日常生活に欠かせない業務に従事する「エッセンシャルワーカー」。新型コロナの世界的な流行を受け、特に医療関係者の存在や功績は大きな注目を集めている。一方で、エッセンシャルワーカーの待遇面や労働環境について課題を指摘する声も少なくない。ここではエッセンシャルワーカーをめぐるこれまでの話題について振り返る。

コロナ禍で注目を集める「エッセンシャルワーカー」

 新型コロナウイルスが拡大を続ける中、「エッセンシャルワーカー」と呼ばれる人々が注目を集めている。英語の「エッセンシャル(essential)」は日本語で「必要不可欠」といった意味を持つことから、エッセンシャルワーカーとは日常生活に欠かせない職種、例えば「医療」「介護福祉」「小売り・販売」「公共交通」「通信事業」などに携わる労働者を指して使われることが多い。

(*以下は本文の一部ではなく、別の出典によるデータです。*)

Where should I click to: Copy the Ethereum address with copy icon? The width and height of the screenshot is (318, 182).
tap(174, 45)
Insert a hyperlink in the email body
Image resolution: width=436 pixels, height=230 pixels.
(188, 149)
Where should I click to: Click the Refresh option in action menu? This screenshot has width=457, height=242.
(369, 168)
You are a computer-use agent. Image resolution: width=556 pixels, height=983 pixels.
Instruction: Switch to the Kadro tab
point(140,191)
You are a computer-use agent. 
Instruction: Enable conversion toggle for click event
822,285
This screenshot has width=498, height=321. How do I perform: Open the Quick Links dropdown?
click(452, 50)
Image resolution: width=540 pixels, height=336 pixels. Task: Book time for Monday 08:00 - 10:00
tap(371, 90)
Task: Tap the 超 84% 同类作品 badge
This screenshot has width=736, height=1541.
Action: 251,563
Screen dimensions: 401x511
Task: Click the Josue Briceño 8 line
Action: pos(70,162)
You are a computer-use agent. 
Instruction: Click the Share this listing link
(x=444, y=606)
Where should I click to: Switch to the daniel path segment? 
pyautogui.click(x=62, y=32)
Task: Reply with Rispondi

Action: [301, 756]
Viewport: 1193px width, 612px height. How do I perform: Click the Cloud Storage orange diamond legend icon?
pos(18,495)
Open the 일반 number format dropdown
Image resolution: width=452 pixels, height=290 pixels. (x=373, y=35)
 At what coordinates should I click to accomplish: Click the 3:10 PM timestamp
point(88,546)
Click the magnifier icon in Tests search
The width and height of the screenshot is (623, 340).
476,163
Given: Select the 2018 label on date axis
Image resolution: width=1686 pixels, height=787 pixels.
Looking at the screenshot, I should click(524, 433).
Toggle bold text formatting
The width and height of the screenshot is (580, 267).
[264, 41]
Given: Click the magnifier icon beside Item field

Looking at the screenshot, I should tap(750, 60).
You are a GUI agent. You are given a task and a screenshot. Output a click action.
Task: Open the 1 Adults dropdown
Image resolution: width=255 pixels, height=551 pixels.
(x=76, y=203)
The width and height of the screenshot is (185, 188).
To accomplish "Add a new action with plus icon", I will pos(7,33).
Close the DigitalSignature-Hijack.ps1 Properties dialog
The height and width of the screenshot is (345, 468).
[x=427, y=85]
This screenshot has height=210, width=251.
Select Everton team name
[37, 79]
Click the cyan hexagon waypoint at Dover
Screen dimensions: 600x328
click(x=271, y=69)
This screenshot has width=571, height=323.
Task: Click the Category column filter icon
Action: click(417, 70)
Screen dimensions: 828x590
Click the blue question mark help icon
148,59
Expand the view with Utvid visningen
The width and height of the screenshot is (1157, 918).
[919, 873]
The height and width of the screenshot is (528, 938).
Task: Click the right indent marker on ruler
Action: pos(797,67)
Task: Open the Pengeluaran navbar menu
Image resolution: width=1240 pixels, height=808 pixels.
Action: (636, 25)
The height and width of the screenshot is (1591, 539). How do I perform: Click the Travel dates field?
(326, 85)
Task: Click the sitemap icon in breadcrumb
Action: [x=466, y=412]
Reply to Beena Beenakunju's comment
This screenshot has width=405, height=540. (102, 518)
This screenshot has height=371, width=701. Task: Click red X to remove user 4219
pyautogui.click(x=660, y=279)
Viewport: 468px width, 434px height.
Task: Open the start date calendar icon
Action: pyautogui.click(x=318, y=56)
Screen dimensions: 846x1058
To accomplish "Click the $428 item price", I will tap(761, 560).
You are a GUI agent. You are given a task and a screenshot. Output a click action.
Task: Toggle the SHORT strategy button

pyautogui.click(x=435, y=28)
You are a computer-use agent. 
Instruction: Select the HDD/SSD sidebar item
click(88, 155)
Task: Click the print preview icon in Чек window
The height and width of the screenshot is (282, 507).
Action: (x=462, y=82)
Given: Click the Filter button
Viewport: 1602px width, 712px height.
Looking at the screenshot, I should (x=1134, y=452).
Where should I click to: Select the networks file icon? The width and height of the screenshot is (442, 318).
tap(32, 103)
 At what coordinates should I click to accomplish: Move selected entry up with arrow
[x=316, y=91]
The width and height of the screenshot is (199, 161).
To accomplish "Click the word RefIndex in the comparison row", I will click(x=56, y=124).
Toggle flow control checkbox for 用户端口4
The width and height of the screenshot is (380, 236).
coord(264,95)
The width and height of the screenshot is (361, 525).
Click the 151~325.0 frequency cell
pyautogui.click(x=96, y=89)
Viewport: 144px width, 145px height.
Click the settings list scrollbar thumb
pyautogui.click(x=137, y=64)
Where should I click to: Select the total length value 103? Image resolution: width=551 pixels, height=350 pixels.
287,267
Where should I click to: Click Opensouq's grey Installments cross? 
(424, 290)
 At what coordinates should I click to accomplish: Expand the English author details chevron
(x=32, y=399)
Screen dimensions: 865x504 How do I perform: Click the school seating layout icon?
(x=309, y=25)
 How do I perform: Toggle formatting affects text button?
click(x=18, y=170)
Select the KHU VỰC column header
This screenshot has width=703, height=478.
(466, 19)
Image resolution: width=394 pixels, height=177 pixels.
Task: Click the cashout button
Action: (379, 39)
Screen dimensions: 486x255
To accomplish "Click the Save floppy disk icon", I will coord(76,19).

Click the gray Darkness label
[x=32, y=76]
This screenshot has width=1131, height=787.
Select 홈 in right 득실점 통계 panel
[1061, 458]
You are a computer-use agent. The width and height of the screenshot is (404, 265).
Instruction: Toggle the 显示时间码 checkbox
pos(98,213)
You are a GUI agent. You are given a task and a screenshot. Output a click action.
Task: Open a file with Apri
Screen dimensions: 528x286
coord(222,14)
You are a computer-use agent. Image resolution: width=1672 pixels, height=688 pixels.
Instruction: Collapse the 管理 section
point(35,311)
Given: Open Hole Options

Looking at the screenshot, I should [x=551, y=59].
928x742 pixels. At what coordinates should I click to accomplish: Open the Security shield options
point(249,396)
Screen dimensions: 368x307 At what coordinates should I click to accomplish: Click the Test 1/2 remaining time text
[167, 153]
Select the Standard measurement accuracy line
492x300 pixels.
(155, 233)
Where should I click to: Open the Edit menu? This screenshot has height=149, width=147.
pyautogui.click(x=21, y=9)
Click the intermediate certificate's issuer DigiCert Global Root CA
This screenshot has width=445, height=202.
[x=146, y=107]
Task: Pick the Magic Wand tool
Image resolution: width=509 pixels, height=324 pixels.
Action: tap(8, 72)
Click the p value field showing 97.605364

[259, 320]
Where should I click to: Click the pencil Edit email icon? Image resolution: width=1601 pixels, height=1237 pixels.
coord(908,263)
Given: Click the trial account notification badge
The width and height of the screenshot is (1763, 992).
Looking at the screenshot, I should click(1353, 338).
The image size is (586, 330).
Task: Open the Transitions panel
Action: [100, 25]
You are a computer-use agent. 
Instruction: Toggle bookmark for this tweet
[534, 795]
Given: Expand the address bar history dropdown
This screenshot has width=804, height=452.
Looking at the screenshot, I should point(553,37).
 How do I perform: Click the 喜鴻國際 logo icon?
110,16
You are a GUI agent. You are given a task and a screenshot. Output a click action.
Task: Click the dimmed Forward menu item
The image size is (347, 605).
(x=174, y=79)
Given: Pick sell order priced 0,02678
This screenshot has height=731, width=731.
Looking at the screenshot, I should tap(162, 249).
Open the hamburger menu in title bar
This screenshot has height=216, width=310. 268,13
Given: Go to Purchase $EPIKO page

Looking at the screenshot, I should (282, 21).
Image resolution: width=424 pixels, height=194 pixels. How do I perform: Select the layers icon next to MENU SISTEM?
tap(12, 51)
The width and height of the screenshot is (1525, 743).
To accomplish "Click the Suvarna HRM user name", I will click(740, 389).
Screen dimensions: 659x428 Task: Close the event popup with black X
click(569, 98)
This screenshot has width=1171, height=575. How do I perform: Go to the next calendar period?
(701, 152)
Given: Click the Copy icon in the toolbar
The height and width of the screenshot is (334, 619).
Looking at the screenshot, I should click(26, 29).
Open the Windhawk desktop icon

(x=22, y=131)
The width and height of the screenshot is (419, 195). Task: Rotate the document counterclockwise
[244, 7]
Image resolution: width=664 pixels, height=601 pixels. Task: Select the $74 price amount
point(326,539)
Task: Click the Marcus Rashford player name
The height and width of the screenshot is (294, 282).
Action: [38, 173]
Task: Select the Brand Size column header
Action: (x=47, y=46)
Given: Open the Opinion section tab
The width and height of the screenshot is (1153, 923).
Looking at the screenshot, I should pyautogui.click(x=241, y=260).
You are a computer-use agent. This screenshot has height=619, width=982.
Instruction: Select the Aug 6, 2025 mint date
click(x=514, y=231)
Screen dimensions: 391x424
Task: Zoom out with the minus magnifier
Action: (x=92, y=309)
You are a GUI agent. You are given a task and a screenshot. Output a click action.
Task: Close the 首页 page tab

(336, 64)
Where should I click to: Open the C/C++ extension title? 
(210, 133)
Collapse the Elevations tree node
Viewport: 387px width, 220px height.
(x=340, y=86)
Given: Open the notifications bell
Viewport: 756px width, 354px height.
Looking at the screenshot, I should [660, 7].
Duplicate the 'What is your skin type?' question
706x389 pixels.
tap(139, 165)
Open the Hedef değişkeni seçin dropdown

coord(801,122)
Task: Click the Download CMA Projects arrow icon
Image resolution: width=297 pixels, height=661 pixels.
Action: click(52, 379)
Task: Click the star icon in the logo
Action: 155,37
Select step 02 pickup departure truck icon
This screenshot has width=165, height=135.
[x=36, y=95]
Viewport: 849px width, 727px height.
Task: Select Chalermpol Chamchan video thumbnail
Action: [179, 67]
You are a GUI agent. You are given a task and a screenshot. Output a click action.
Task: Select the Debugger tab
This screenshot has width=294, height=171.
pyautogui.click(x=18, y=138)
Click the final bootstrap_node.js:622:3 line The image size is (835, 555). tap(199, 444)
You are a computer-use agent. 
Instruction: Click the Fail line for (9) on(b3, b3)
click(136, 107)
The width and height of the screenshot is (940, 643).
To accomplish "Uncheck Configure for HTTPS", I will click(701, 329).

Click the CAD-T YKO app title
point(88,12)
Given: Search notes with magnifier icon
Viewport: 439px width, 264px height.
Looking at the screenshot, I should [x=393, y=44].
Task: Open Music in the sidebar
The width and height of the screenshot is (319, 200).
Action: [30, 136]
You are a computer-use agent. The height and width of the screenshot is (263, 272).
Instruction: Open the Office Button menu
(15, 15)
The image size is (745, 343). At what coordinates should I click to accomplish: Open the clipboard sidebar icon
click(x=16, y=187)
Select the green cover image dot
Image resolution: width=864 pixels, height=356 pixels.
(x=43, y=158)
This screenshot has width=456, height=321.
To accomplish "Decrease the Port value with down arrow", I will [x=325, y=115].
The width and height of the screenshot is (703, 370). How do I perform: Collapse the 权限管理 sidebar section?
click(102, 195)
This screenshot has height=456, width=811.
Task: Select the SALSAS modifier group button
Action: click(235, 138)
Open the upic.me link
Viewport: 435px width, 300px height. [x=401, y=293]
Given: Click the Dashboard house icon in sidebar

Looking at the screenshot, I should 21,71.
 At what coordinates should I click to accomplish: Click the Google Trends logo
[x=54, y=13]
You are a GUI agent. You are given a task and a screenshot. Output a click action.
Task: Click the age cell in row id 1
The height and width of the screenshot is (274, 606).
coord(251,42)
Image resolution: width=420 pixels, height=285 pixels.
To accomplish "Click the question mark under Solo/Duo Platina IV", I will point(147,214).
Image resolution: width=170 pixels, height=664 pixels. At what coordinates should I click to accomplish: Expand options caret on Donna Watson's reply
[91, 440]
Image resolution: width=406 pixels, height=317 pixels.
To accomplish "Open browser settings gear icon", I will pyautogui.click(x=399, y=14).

 エッセンシャルワーカーは人々の生活や社会システムの基盤を支えているため、パンデミックの最中でも業務を停止することは難しい。中には医師や看護師のように、新型コロナに直接向き合うことが求められる人々もいる。このためエッセンシャルワーカーは、コロナ禍にあってはリスクと隣り合わせの職種だ。

 こうした背景から、政府もエッセンシャルワーカーを重要視している。大臣名で「エッセンシャルワーカーへの感謝のメッセージ」を表明したり、より具体的な施策として「新型コロナウイルス感染症対応従事者慰労金交付事業」(一定要件を満たす医療従事者に最大20万円の慰労金を支払う制度)をスタートさせたりしたのもその一環といえる。

 一方、エッセンシャルワーカーの多くは非正規労働者で、低賃金・長時間労働を強いられているとの指摘もある。政府が設置した新型コロナウイルス感染症対策分科会の「緊急提言」でも、エッセンシャルワーカーの多くが女性で「待遇面や働く環境面が厳しい状況にある」ことや「テレワーク導入が困難な職業である」ことが指摘された。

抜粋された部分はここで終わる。